## EXERCISE DIRECTIONS
Could you copy out everything in the records from the line containing "Locate an element on the screen. The" down to the line containing "nav-about-button: О ПРОЕКТЕ is", both lines included, reproducing each one unchanged but leaving out the pictures?

## DATA
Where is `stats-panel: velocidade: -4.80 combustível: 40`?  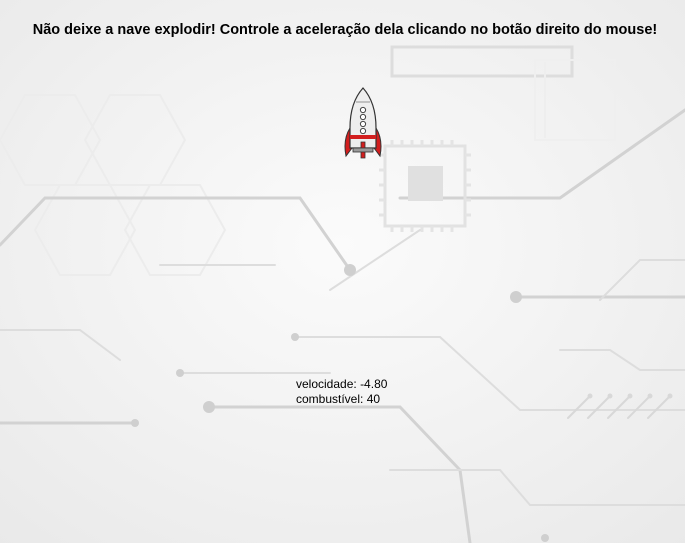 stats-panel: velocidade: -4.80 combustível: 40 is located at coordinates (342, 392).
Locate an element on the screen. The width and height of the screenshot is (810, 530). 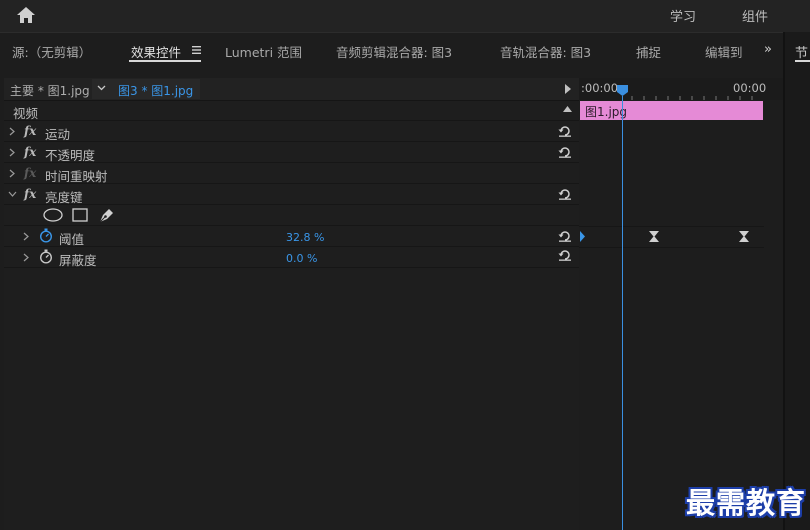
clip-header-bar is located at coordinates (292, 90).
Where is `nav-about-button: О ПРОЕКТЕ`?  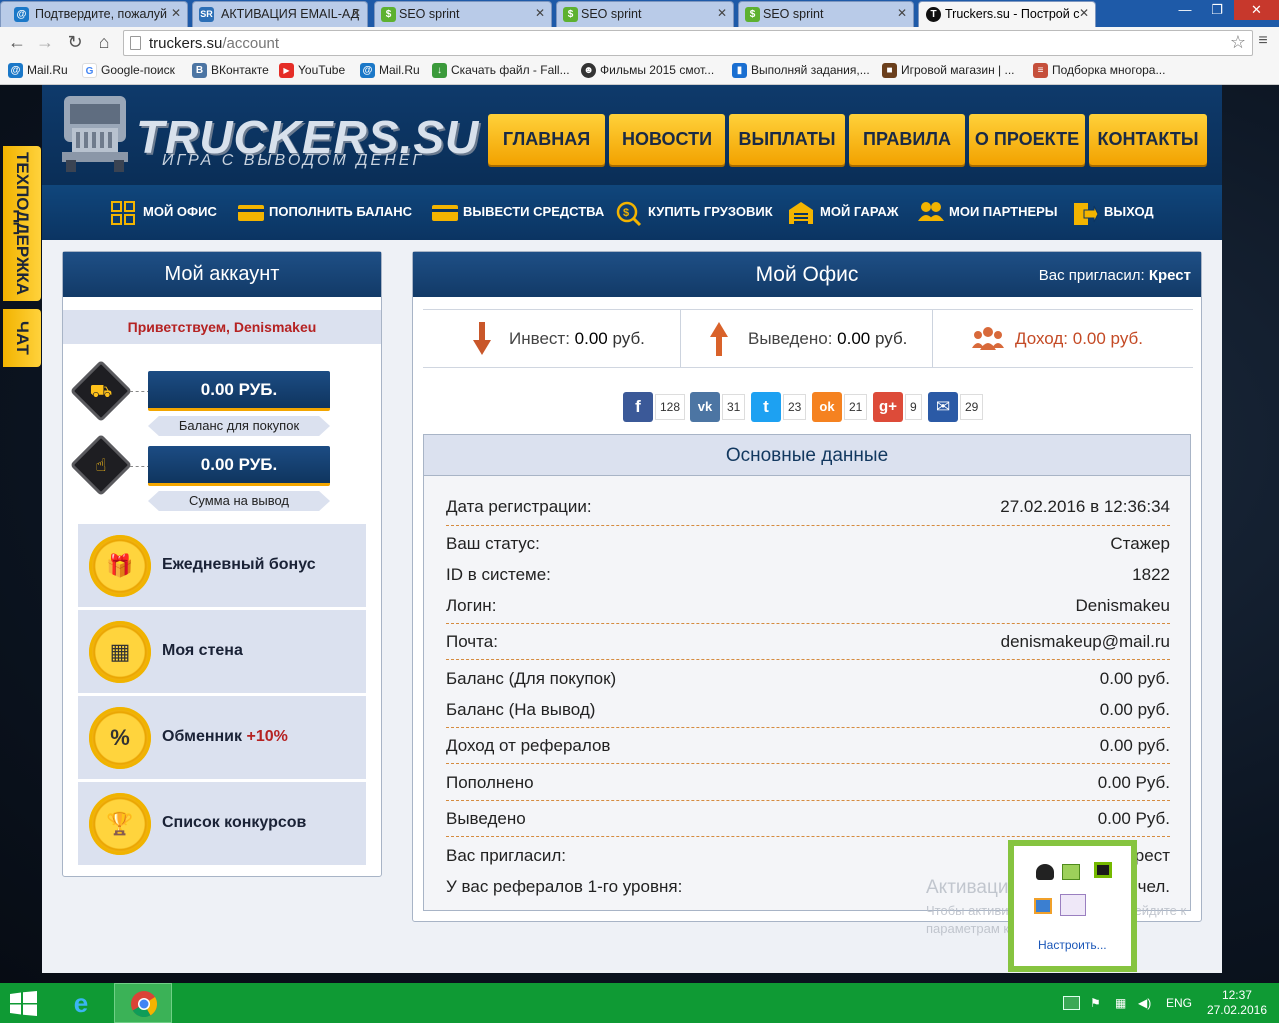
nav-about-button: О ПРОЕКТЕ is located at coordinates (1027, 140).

---

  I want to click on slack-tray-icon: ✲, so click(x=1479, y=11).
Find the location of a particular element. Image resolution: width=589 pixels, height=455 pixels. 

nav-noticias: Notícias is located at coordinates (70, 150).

...

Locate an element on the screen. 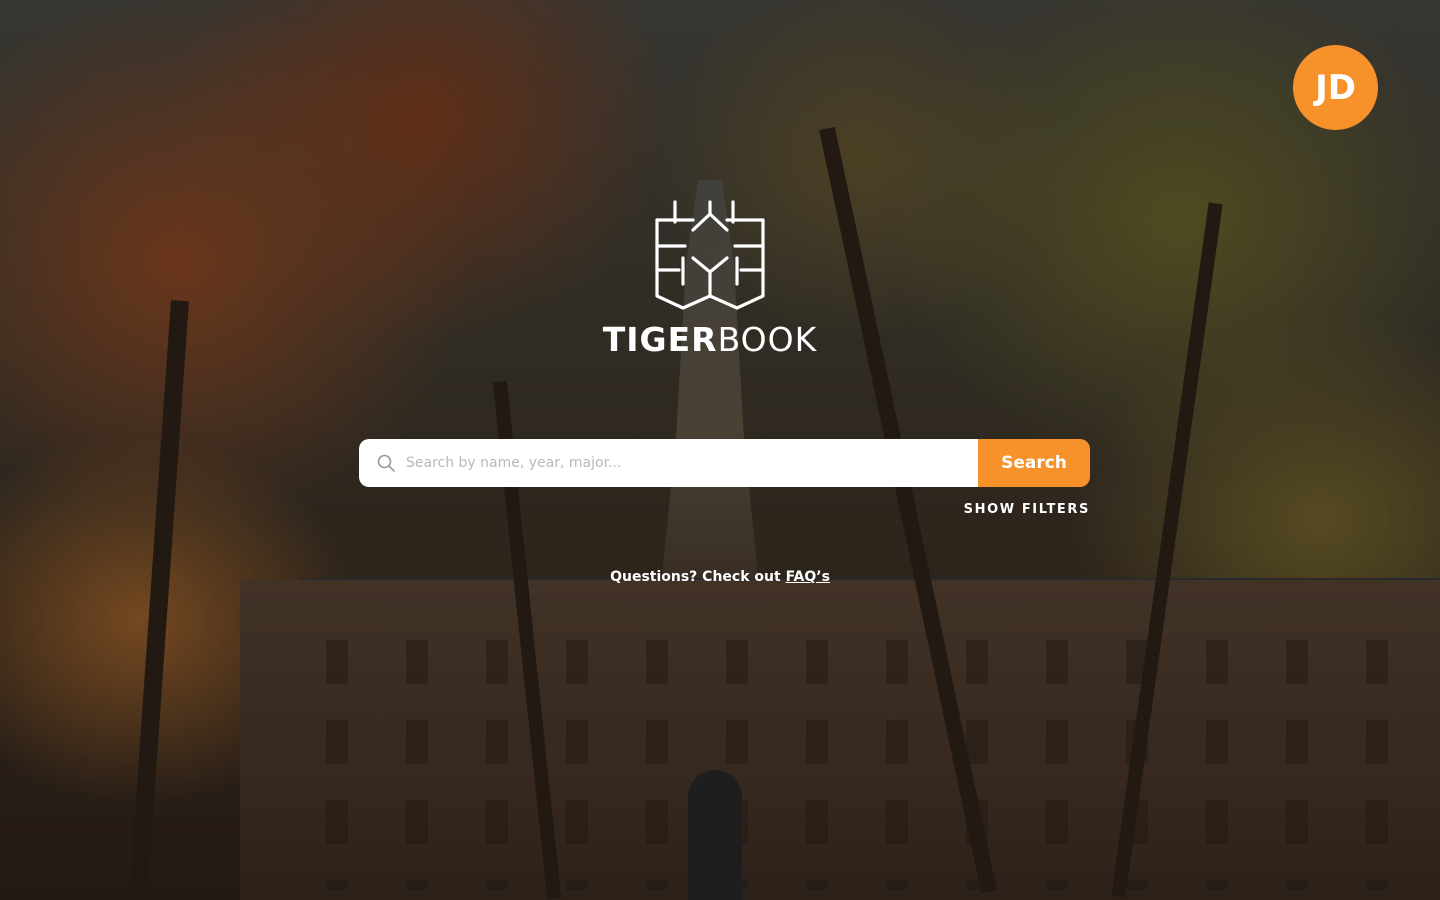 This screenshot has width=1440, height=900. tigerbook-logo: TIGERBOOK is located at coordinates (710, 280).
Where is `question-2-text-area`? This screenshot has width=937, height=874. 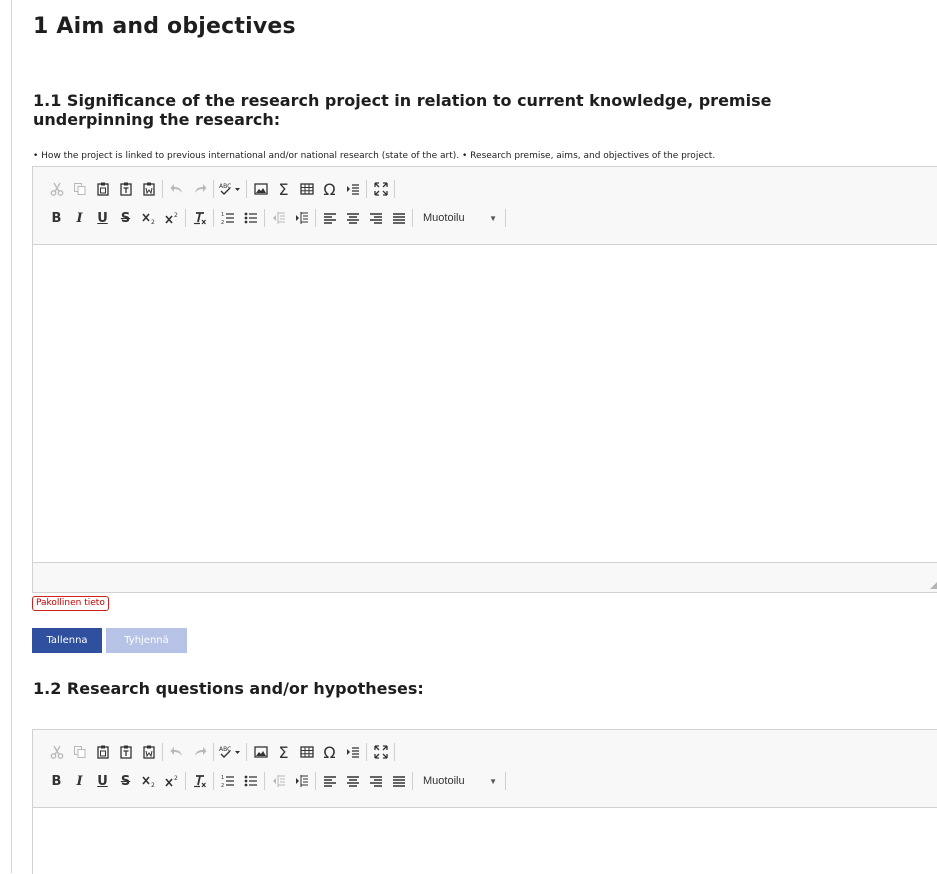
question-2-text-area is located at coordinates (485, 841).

## EXERCISE SOLUTION
Locate an element on the screen. The width and height of the screenshot is (810, 530). 
clip-header-bar is located at coordinates (292, 90).
Where is `nav-about-button: О ПРОЕКТЕ`?  
nav-about-button: О ПРОЕКТЕ is located at coordinates (1027, 140).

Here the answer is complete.